DIRECTIONS: Retype, exactly as written, every line from the one containing "Where should I" through the last line of the records below, both included; skip the pictures.

DATA RECORDS:
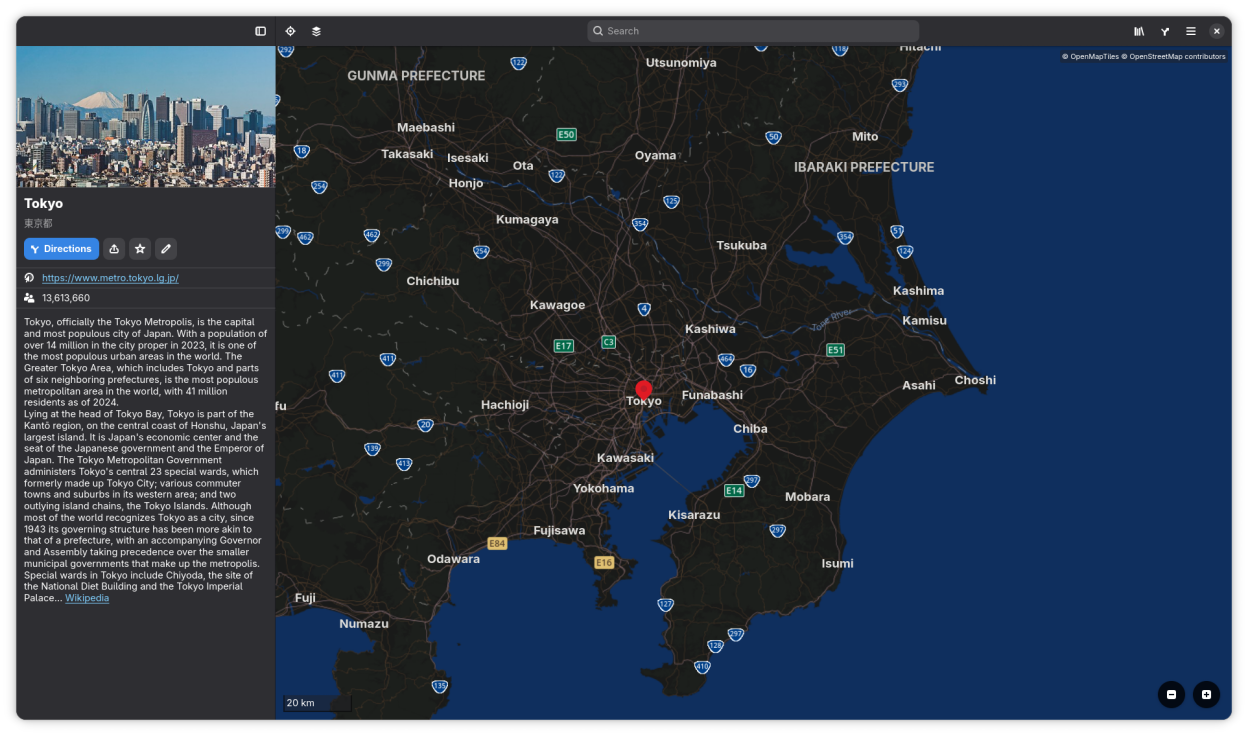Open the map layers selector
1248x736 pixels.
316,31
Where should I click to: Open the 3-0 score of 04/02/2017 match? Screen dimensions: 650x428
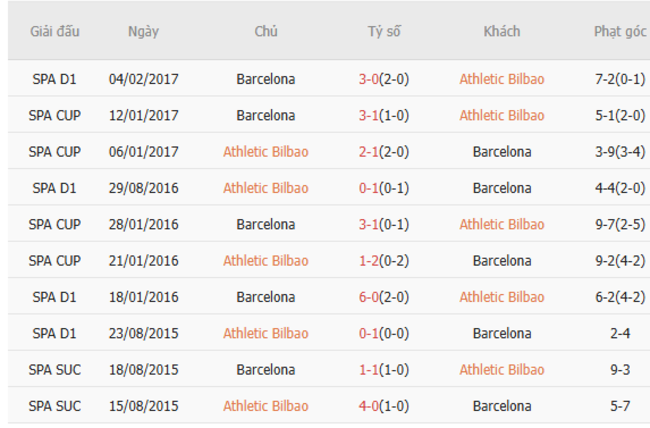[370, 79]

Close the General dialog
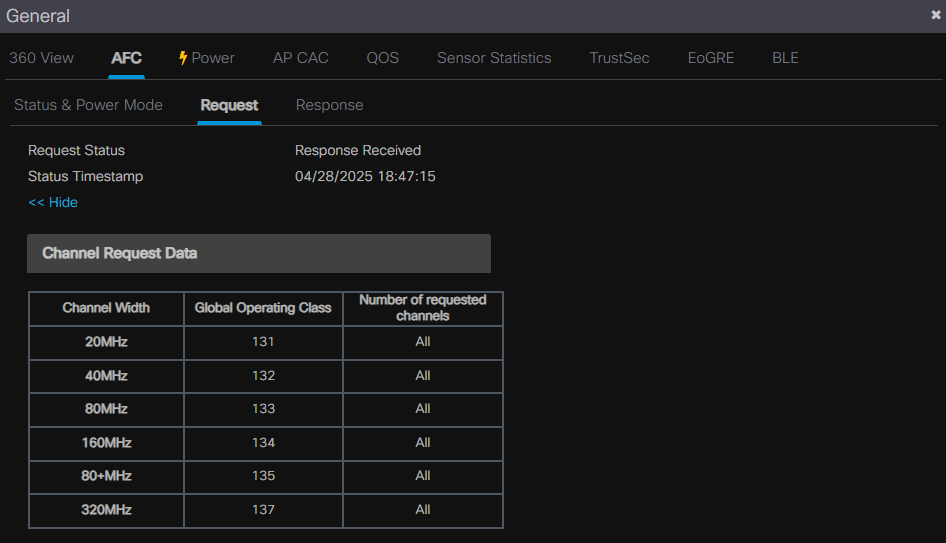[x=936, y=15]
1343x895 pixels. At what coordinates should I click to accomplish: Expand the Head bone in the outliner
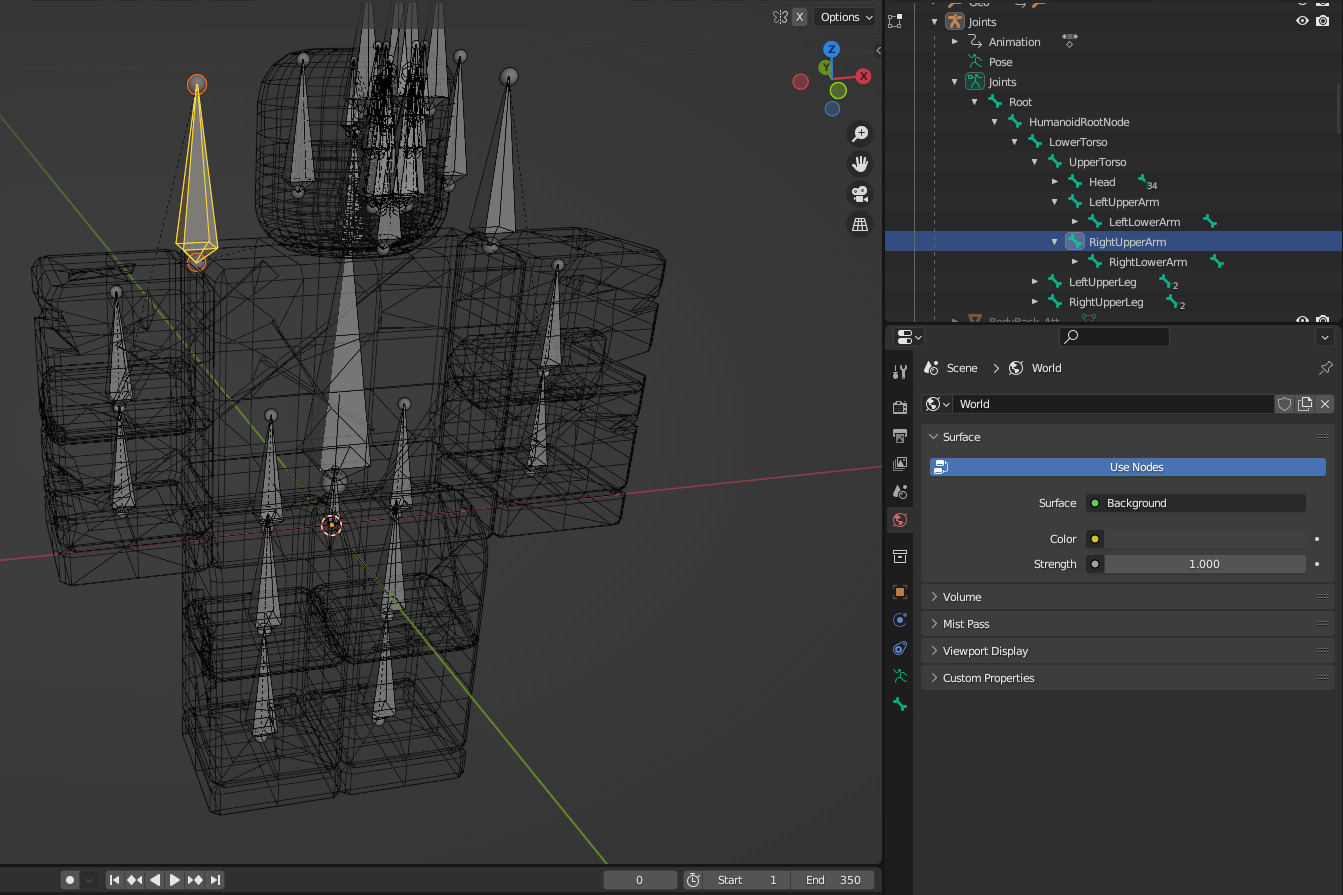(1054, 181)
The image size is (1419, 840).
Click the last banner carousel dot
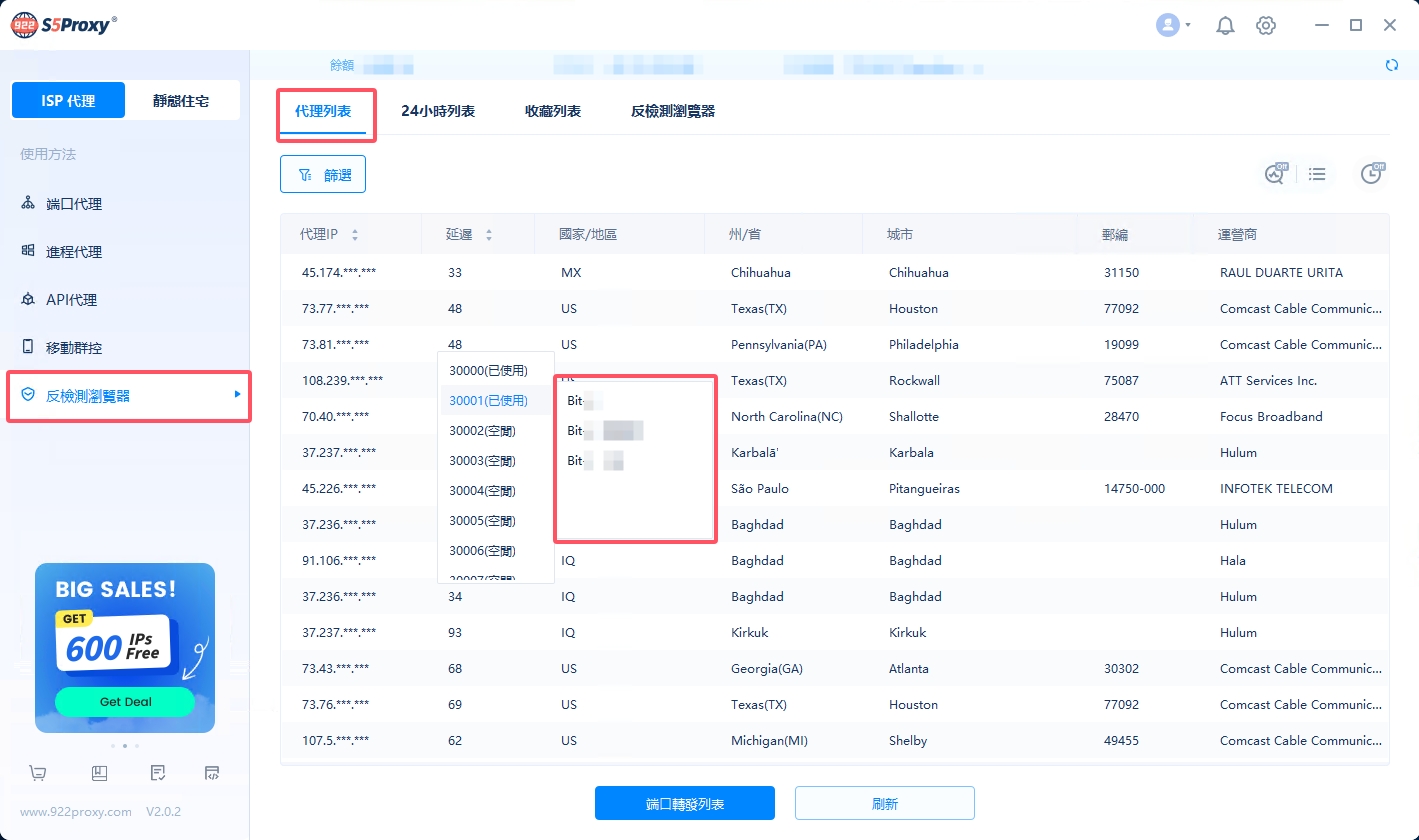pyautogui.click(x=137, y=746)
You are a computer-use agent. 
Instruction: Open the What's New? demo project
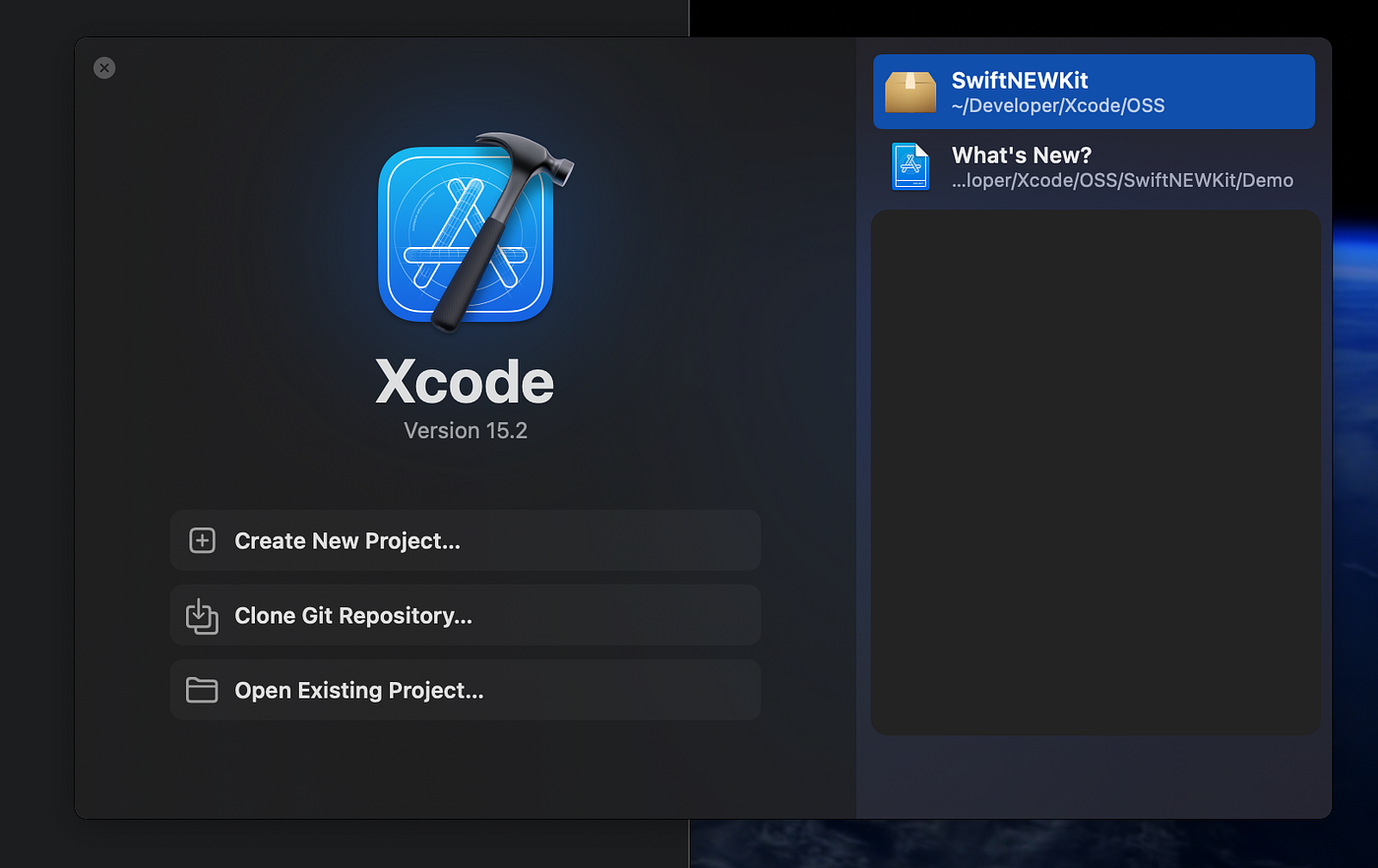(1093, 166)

TASK OUTPUT:
Where should I click to: Open the 3-0 score of 04/02/2017 match? Screen dimensions: 650x428
[370, 79]

Close the General dialog
[x=936, y=15]
1343x895 pixels. At what coordinates should I click to accomplish: Expand the Head bone in the outliner
(1054, 181)
The image size is (1419, 840).
Click the last banner carousel dot
pyautogui.click(x=137, y=746)
You are a computer-use agent. 
Instruction: Open the What's New? demo project
(1093, 166)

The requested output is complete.